● **WHAT YOU WILL DO**
Nothing but the lines from the one containing "You are a computer-use agent. 386x267 pixels." through the last line of the material should appear in the answer, transcribed exactly, pictures excluded.

* * *

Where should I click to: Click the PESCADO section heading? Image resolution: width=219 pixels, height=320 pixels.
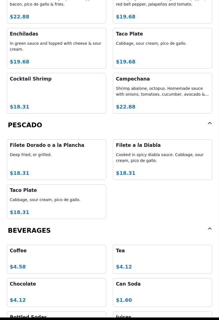click(25, 125)
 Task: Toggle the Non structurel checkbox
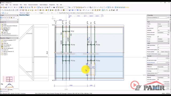pyautogui.click(x=158, y=28)
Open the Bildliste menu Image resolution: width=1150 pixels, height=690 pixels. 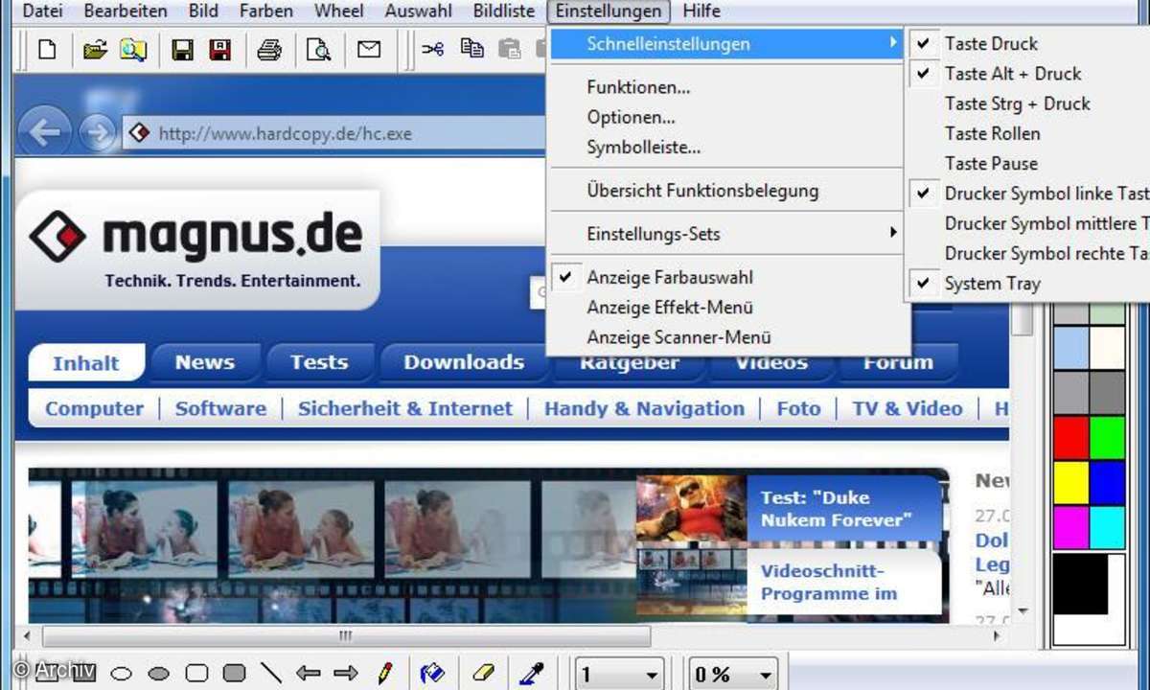click(x=504, y=12)
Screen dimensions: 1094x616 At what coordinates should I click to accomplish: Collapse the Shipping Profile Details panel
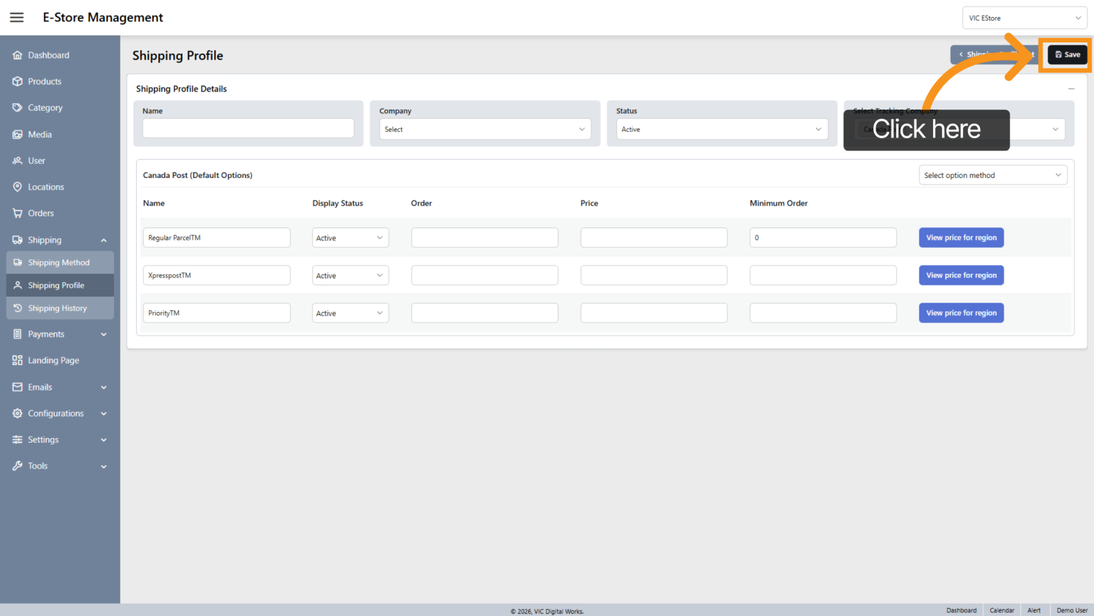1071,89
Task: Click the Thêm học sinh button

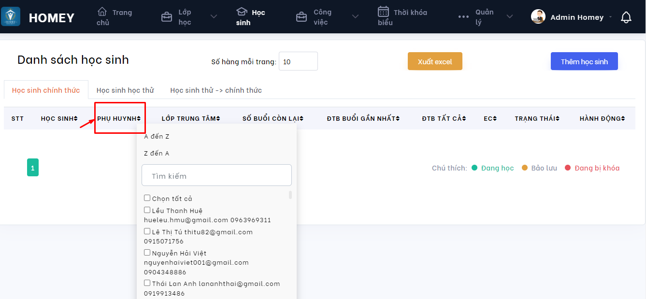Action: click(x=584, y=61)
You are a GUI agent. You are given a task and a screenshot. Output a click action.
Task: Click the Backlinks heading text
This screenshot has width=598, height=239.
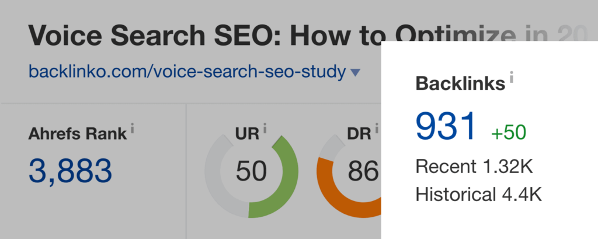[x=460, y=84]
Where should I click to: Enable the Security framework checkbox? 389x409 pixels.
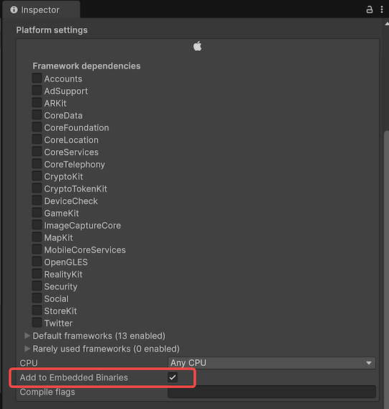[x=37, y=286]
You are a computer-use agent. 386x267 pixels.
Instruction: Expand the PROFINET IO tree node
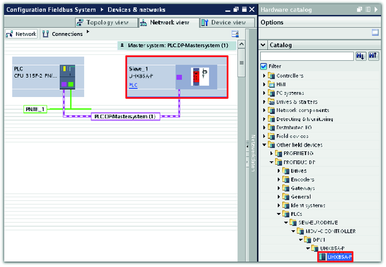(x=271, y=153)
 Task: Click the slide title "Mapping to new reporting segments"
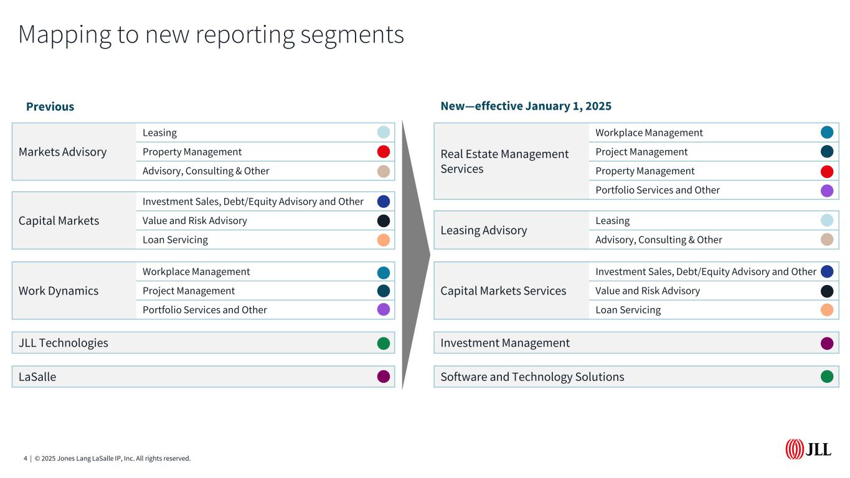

* * *

● **SOLUTION FOR THIS TASK**
You are a computer-use agent. 386x267 pixels.
Instruction: Expand the PROFINET IO tree node
(x=271, y=153)
 Task: Click the slide title "Mapping to new reporting segments"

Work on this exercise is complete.